§ **INFORMATION GIVEN**

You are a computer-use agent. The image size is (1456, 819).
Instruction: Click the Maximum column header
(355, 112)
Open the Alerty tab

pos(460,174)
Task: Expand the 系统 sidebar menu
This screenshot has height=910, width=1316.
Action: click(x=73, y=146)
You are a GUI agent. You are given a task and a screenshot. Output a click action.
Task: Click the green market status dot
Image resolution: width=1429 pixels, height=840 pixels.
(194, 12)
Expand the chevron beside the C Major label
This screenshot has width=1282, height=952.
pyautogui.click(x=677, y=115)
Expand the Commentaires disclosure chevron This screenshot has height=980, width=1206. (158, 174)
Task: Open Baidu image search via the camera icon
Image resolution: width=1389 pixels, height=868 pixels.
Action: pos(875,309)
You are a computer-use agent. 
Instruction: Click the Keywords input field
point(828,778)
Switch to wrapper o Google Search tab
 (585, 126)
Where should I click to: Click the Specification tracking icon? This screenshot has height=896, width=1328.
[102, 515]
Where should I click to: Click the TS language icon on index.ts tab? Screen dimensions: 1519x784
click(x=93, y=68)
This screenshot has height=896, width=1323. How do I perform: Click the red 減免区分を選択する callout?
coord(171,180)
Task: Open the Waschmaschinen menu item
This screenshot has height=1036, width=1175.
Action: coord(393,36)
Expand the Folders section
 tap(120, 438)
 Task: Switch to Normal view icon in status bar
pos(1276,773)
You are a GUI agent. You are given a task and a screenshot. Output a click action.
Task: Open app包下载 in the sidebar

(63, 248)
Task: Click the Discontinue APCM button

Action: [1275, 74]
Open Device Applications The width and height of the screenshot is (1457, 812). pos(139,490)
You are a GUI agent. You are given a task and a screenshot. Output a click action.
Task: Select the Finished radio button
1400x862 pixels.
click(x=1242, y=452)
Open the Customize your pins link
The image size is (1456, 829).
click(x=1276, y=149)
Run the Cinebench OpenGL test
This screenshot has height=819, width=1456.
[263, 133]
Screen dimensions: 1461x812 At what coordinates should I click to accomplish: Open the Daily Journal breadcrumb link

§ **EXERCISE INSTRUCTIONS**
Where in the records does the word "menu" appear? Copy each line that holds it.

§ **ANSWER BOX**
Task: Expand the 系统 sidebar menu
Task: Open the Waschmaschinen menu item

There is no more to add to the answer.